Mas esta nova vaga de censura sobre órgãos de comunicação social aplicada por decisão de governos e sob a condição de política oficial, teve na Europa Ocidental um momento de viragem com a Comissão Europeia, presidida pela alemã Ursula Von Der Leyen, cargo de nomeação e não de eleição, a impor a todos os 27 países do bloco como política oficial a proibição de difusão de um conjunto de media russos sob a justificação de que são meios difusores de desinformação e propaganda de Moscovo.

A mesma Comissão Europeia que criticou severamente todos os países africanos que limitaram ou interditaram a difusão dos media franceses RFI e France24 que alegaram exactamente a mesma razão para a medida a que Bruxelas recorreu para fechar o acesso às tv"s, jornais e sites russos no espaço da Europa Ocidental, a difusão de propaganda, manipulação e desinformação ao serviço de Paris, que viu com esta sucessão de golpes de Estado militares ofuscar-se fortemente a sua influência e presença nesta vasta região africana, conhecida pejorativamente por "FranceAfrique".
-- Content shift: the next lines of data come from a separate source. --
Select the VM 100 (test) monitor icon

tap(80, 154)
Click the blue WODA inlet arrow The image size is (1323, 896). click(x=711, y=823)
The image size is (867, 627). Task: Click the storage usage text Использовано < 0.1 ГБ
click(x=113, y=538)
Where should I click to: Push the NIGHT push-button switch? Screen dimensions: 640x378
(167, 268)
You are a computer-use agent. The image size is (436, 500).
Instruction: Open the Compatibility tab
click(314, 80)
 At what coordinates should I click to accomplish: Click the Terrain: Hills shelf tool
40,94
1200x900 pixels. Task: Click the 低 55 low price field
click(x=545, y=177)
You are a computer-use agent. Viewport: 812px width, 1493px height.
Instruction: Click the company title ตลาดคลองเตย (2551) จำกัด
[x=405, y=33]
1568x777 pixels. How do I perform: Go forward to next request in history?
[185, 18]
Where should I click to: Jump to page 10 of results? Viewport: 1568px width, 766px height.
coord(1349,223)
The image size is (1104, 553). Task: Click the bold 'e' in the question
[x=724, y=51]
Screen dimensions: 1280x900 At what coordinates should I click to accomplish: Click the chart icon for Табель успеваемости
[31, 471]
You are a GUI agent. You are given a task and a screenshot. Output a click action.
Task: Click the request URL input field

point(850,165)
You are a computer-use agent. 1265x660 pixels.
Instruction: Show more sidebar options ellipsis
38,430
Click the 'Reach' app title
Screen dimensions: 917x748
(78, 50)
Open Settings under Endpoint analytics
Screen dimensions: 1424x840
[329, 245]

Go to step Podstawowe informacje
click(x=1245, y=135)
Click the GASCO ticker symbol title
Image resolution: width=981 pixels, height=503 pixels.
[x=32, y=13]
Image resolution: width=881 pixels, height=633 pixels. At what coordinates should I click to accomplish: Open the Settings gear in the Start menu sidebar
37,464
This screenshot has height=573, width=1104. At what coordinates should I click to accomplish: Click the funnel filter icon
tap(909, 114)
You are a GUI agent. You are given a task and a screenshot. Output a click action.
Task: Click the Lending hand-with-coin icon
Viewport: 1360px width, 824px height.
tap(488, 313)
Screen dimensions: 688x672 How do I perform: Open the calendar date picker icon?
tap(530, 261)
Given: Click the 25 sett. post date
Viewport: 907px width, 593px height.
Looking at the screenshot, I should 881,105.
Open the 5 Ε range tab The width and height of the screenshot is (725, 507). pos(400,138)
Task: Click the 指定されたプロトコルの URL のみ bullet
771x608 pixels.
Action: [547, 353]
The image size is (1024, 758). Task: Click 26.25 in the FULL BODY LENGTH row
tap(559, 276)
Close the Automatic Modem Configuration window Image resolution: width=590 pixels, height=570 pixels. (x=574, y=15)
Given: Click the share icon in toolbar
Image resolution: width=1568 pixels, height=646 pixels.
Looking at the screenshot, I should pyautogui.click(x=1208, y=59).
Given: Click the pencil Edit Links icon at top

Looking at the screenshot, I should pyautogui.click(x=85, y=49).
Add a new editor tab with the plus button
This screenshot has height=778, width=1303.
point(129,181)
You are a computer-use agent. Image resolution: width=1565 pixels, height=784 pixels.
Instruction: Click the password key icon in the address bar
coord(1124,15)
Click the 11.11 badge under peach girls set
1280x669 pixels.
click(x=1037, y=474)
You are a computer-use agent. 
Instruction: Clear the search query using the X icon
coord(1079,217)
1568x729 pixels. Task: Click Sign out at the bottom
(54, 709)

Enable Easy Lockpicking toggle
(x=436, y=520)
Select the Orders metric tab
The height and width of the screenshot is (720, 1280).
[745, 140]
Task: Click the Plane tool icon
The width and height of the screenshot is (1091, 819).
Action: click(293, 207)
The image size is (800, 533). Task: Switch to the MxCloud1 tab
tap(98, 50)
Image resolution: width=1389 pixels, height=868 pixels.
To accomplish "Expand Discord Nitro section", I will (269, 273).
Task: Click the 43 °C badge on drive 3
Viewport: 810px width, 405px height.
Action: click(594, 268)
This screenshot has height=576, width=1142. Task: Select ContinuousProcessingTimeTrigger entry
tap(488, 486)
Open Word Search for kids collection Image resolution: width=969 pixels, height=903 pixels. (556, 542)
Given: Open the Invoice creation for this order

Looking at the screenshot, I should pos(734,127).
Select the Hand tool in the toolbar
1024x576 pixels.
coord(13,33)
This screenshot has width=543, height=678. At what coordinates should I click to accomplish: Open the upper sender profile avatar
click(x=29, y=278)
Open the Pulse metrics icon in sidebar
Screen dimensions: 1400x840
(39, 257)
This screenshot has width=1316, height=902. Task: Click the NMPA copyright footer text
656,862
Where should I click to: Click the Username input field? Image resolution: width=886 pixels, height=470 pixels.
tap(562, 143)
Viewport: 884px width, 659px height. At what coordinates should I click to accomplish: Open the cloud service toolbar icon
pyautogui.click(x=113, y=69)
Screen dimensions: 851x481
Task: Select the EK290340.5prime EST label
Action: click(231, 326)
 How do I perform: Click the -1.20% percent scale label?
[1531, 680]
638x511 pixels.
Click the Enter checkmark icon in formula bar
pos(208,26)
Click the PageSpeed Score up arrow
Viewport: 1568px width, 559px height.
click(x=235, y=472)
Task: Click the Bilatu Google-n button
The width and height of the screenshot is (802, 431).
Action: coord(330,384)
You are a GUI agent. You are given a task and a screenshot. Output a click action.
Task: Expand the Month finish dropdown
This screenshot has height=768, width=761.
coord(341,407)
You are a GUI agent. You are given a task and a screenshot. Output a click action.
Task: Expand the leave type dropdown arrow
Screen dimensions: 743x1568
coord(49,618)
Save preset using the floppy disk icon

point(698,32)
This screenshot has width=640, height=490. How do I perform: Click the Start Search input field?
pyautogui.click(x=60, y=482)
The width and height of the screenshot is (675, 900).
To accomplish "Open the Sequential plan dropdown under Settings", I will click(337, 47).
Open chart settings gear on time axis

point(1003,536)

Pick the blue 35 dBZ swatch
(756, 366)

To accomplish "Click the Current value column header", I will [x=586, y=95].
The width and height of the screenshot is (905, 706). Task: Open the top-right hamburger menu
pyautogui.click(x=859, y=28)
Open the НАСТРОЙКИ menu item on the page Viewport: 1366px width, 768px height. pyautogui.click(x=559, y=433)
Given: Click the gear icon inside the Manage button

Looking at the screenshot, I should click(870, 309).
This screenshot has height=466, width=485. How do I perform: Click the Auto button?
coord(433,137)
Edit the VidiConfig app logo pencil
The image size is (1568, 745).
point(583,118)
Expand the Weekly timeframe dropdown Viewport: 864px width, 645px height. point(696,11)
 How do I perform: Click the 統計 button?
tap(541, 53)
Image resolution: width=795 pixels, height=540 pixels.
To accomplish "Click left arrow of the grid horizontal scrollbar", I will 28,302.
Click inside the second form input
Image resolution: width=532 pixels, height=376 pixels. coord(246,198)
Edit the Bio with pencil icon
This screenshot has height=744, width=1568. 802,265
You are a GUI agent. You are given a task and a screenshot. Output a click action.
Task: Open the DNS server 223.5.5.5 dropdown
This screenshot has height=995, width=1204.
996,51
Com esta medida anunciada em Ouagadougou, que fecha as fronteiras ao grupo de media francês, embora tenha sido fundado na Tunísia, em 1960, Jeune Afrique, que tem existência através da sua revista e um site de grande abrangência, o Governo do Presidente de transição, o capitão Ibrahim Traoré, castiga a publicação por artigos onde se revelam alegadas tensões entre as fileiras do Exército sobre a governação do país.

A medida foi anunciada esta semana pelo porta-voz do Governo de transição e ministro das Comunicações, Rimtalba Ouédraogo, imediatamente após a divulgação do artigo onde a Jeune Afrique revela que as Forças Armadas burquinenses estão fortemente divididas e graça o descontentamento nos quartéis.

O que Rimtalba Ouédraogo garante ser falso e que toda a informação a este propósito divulgada pela revista "é apresentada sem uma única prova", tendo apenas como "objectivo criar perturbação e o descrédito" no e do Exército.

Recorde-se que o novo poder em Ouagadougou, tendo o capitão Traore assumido o cargo há cerca de um ano, já expulsou antes os jornalistas correspondentes de media franceses como o Le Monde e o Liberation, além do fecho da televisão LCI.

Claramente em rota de colisão com a França, estes três países cortaram relações quase a 100% com Paris, tendo o Níger acabado de ver o embaixador francês abandonar o país depois de uma ordem de expulsão a que Paria resistiu por duas longas semanas, saindo com o diplomata toda a presença militar francesa.

No entanto, como tem sido, de resto, recorrente nestes países sujeitos a golpes militares, o ataque dos novos poderes aos media antecede sempre o aumento de tensão com a antiga potência colonial, a França, que é o elemento comum, além da origem nos quarteis dos golpistas, aos últimos golpes ocorridos no continente: Guiné-Conacri, Mali, Burquina Faso, Níger, Gabão...

Novo ataque à liberdade de imprensa, acusa Jeune Afrique

Na reacção à expulsão do Burquina Faso, a direcção da Jeune Afrique acusa o novo poder em Ouagadougou de ter desferido "mais um ataque à liberdade de informação" e disse, segundo o site AfricaNews, esperar que o regime burquinense reconsidere a sua decisão.

Na mesma resposta, a Jeune Afrique diz que esta medida do Governo do capitão Traore é "fruto de uma censura de outras épocas" e que tal acrescenta mais uma estaca na construção de uma região em África de "não-informação" e onde o jornalismo é o inimigo.

No mesmo enunciado, este media com sede em Paris sublinha que não se trata de nada de novo, recordando que o mesmo já sucedeu anteriormente à RFI, à France24, à LCI, a vários correspondentes de media internacionais, mas também a um conjunto alargado de media nacionais, com destaque para as rádios locais, e uma repetição constante de ameaças à vida de jornalistas que não aparecem alinhados com o poder.

"Isto é um severo ataque ao direito do povo burquinense à informação e aos jornalistas que procuram fazer o seu trabalho", diz a Jeune Afrique, deixando em evidência que o jornalismo não é bem visto nas sedes de poderes autoritários e ditaduras.